DATA SECTION —
########

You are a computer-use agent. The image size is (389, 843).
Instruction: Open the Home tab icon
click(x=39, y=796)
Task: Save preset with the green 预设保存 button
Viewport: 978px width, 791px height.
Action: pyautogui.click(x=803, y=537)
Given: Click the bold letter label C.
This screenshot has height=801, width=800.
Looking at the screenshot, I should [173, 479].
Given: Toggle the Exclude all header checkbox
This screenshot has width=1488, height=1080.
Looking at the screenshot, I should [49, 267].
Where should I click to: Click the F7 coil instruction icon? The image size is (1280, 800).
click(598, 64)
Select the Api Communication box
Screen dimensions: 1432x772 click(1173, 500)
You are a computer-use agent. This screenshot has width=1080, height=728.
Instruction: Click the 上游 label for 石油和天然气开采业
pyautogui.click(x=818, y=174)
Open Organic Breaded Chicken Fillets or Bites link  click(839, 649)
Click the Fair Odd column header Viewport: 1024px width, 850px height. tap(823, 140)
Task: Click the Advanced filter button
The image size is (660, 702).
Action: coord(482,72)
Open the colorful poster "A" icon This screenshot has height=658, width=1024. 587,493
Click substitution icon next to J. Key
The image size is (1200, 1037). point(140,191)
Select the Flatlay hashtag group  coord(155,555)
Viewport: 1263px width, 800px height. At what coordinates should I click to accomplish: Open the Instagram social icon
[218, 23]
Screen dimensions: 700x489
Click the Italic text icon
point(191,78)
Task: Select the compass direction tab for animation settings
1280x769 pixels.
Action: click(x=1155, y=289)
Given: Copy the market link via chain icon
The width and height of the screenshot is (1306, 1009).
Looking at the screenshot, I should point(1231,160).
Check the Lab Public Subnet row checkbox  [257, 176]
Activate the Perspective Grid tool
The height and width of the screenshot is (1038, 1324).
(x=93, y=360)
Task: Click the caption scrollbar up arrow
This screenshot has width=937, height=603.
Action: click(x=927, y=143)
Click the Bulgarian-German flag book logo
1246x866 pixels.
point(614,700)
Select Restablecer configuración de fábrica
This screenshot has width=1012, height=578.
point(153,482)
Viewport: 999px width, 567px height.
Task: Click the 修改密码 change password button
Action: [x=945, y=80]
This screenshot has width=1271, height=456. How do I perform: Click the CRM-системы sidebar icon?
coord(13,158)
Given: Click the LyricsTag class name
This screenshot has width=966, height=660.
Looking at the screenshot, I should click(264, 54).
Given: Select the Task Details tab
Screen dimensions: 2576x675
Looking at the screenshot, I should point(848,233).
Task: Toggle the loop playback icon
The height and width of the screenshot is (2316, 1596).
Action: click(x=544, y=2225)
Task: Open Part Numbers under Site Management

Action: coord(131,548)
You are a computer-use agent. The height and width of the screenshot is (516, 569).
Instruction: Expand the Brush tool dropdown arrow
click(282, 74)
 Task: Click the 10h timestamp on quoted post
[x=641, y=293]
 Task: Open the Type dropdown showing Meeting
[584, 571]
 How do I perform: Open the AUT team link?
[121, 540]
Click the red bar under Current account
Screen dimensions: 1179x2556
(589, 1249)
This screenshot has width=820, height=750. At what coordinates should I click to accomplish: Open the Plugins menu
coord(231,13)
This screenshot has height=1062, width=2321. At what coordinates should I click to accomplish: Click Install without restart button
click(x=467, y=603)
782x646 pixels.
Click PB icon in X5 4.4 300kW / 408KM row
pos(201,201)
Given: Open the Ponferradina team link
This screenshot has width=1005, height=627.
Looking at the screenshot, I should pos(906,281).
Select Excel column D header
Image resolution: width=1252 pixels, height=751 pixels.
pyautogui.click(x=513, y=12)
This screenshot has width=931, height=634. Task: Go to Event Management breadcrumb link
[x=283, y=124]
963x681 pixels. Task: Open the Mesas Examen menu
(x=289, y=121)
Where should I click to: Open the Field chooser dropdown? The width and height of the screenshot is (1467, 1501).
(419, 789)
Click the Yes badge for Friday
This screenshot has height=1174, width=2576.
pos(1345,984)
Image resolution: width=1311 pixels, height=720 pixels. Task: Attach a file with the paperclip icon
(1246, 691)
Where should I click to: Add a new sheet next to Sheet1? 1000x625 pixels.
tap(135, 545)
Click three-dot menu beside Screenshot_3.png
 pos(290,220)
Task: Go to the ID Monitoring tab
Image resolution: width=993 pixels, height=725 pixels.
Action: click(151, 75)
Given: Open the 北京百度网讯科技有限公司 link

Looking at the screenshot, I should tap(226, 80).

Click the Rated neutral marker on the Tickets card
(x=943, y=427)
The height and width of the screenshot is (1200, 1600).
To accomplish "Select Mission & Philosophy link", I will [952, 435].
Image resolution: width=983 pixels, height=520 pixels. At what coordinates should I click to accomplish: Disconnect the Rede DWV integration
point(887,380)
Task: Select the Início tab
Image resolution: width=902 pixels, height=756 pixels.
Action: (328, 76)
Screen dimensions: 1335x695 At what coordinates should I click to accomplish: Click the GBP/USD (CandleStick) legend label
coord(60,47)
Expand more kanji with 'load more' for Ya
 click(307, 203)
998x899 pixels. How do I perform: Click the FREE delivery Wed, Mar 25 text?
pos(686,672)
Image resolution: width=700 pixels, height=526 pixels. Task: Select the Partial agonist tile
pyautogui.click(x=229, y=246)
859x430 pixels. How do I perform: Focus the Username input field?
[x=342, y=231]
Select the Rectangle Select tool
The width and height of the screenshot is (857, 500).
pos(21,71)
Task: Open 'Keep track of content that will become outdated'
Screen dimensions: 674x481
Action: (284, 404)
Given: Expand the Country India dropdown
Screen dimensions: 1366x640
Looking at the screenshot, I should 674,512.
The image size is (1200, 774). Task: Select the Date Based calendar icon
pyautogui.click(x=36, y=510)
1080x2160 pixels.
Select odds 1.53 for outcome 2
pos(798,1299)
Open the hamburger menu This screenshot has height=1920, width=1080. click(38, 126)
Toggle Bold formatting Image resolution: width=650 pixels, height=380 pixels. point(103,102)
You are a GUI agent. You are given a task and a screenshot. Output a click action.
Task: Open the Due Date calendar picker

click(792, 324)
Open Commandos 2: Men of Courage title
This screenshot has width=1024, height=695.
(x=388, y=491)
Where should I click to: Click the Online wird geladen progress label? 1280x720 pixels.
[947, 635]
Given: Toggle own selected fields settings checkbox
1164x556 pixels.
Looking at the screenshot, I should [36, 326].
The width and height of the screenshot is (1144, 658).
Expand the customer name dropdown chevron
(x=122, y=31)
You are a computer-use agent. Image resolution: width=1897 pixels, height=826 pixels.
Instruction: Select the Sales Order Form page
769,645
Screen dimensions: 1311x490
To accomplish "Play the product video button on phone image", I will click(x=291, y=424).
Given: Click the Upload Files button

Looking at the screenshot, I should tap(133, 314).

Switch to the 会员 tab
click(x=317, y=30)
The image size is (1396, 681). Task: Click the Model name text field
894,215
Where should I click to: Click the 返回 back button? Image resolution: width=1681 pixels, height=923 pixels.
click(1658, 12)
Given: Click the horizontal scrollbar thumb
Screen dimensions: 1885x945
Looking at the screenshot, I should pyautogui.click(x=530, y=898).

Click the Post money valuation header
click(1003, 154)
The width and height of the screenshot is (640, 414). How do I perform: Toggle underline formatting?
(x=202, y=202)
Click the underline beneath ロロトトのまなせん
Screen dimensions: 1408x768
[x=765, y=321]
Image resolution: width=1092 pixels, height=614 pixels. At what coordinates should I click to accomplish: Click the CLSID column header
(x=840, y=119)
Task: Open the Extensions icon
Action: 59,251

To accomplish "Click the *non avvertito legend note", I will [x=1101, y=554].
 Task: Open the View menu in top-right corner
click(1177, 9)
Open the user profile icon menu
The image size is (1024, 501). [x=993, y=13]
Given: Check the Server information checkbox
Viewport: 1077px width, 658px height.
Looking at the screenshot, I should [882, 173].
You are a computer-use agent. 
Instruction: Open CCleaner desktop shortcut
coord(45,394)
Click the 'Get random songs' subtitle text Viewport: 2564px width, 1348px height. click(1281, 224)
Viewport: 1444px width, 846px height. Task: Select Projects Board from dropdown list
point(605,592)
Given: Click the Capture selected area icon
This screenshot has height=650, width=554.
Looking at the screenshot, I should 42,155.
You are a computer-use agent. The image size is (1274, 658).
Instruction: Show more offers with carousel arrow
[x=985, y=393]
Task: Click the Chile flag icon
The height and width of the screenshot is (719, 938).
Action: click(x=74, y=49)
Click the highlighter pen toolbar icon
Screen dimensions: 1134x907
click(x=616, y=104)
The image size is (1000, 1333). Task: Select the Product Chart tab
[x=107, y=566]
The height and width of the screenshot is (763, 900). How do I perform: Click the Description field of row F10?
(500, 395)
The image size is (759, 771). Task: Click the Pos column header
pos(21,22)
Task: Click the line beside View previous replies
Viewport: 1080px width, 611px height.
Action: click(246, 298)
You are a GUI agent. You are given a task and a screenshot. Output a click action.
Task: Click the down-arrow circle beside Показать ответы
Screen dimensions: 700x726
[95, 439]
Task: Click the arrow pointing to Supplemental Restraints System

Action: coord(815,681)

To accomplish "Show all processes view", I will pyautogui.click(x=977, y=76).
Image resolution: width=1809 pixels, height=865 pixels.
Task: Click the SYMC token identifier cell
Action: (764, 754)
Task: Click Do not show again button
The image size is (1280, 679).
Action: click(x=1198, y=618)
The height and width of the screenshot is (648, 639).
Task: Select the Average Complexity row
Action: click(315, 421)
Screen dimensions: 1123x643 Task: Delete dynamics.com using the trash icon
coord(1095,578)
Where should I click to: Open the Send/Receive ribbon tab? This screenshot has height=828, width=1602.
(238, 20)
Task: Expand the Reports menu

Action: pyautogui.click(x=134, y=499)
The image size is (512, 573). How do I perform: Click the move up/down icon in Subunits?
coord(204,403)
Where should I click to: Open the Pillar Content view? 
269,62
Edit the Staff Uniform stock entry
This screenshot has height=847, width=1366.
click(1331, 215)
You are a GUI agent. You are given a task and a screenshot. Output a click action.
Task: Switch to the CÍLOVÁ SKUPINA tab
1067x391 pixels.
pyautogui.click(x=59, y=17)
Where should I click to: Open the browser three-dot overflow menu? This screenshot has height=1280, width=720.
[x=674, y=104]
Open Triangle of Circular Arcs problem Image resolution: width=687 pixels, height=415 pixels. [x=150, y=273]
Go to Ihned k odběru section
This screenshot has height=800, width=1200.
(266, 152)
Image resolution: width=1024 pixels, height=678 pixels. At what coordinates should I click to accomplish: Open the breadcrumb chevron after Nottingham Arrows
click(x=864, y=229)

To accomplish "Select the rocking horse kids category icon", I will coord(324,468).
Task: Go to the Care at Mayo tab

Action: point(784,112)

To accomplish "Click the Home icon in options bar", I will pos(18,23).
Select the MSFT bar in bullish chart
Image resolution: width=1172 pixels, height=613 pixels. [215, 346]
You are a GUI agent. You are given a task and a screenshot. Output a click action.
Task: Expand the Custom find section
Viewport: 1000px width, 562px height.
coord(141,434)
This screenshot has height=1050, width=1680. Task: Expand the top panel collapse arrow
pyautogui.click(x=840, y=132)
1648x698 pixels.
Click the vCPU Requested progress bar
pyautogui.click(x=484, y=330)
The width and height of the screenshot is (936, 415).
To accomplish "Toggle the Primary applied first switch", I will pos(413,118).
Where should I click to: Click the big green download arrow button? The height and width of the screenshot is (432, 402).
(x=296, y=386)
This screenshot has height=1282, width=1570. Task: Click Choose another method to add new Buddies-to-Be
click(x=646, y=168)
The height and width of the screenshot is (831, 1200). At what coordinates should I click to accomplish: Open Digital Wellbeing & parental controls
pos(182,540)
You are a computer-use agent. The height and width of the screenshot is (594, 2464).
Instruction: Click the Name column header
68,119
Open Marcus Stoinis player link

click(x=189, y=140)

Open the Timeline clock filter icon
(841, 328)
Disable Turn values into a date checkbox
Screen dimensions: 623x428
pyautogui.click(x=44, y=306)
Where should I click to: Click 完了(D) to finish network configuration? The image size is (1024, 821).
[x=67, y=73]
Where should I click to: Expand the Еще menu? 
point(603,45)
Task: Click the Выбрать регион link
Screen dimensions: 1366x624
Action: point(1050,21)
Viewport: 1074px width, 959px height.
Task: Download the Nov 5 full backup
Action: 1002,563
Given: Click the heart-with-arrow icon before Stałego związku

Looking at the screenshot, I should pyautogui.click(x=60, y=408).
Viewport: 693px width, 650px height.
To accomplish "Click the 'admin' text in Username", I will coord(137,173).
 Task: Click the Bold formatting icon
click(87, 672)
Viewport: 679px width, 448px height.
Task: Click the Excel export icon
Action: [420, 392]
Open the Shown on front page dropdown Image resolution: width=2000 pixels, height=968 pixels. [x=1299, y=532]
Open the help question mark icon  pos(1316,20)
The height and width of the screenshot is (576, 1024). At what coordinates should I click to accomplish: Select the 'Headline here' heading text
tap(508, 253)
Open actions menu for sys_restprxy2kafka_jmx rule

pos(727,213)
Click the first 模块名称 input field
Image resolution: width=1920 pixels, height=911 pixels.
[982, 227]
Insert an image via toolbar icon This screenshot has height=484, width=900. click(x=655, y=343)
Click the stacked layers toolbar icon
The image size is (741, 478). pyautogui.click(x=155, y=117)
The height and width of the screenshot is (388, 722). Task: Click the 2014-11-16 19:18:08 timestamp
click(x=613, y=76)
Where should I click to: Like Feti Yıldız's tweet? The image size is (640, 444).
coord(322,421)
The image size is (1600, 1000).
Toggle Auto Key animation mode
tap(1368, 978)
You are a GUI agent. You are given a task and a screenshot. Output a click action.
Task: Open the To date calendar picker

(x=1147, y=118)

########

Starting from the first line of the records above, retype each line exactly up to and including the one that contains "Select the Flatlay", and nothing more.

You are a computer-use agent. The image size is (389, 843).
Instruction: Open the Home tab icon
click(x=39, y=796)
Task: Save preset with the green 预设保存 button
Viewport: 978px width, 791px height.
Action: pyautogui.click(x=803, y=537)
Given: Click the bold letter label C.
This screenshot has height=801, width=800.
Looking at the screenshot, I should [173, 479].
Given: Toggle the Exclude all header checkbox
This screenshot has width=1488, height=1080.
Looking at the screenshot, I should [49, 267].
Where should I click to: Click the F7 coil instruction icon? The image size is (1280, 800).
click(598, 64)
Select the Api Communication box
Screen dimensions: 1432x772 click(1173, 500)
You are a computer-use agent. This screenshot has width=1080, height=728.
Instruction: Click the 上游 label for 石油和天然气开采业
pyautogui.click(x=818, y=174)
Open Organic Breaded Chicken Fillets or Bites link  click(839, 649)
Click the Fair Odd column header Viewport: 1024px width, 850px height. tap(823, 140)
Task: Click the Advanced filter button
The image size is (660, 702).
Action: coord(482,72)
Open the colorful poster "A" icon This screenshot has height=658, width=1024. 587,493
Click substitution icon next to J. Key
The image size is (1200, 1037). point(140,191)
Select the Flatlay hashtag group  coord(155,555)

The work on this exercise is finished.